ミステリを読む 専門書を語るブログ

「ほしいつ」です。専門書ときどき一般書の編集者で年間4~6冊出版しています。しかしここは海外ミステリが中心のブログです。

『シティ・オブ・ボーンズ』マイクル・コナリー, 古沢嘉通訳,ハヤカワ・ミステリ文庫,2002→2005

 マイクル・コナリーの刑事ハリー・ボッシュ・シリーズ第8作目の作品。20年前という過去の殺人事件を捜査します。

 散歩中の犬が丘陵の森の奥から戻ってくると人骨を加えていた。その骨を検査してみると20年前の10歳の子どものものだった。ボッシュは丘の上で犬が掘り返したところから他の骨を見つける。その骨が44箇所の治癒段階にあることから子どもは非常に大きい虐待を受けていたこと、頭部に手術を受けていたことがわかる。それから、子どもの素性を調べていくのだが……。

 子どもの虐待というテーマです。
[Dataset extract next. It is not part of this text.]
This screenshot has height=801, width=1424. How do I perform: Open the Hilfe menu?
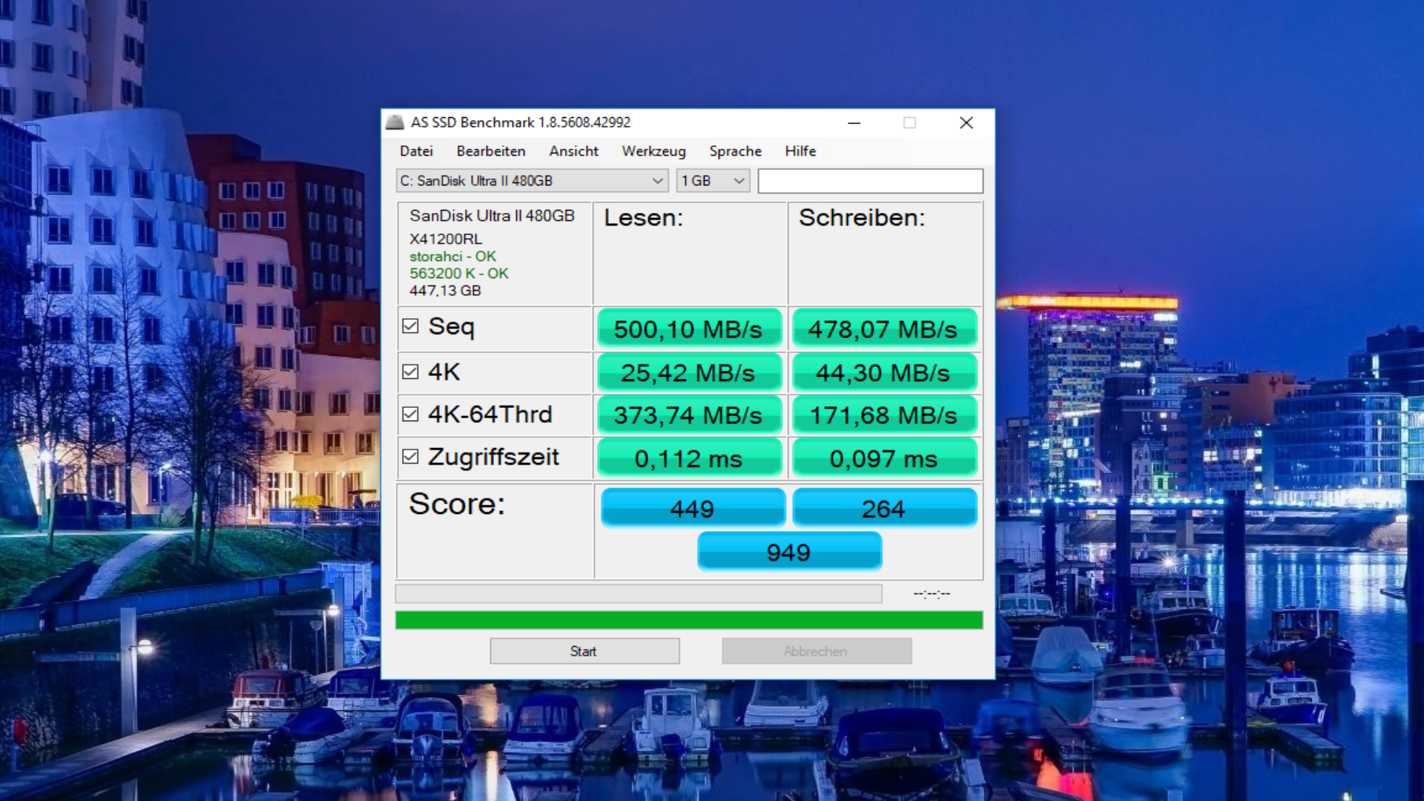[800, 151]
本シリーズの特徴でもありますが、天才探偵の推理ではなく、科学的調査や聞き込みなどを元に、丹念に関係者を洗い出し、死体の身元、その犯人を地道に見つけ出します。

 最初から一貫してボッシュの三人称一視点で貫かれており、時系列が飛ぶことがなく、非常に読みやすくなっています。ここまで丹念ですと、最後にサプライズエンディングを迎えるのが難しいのではないかと心配してしまうほどですが、うまくそれをやり遂げています。

 また、捜査を追いかけるマスコミがあり、それにより捜査に支障をきたしたり、ボッシュが恋に落ちたり、上司と対立したり、それらがリーダビリティとリアリティを与えています。それらがなければ、もっとシンプルなものになるでしょう。私としては、それらは長所ではありますが、ラストの唐突感があったため、☆☆☆★というところです。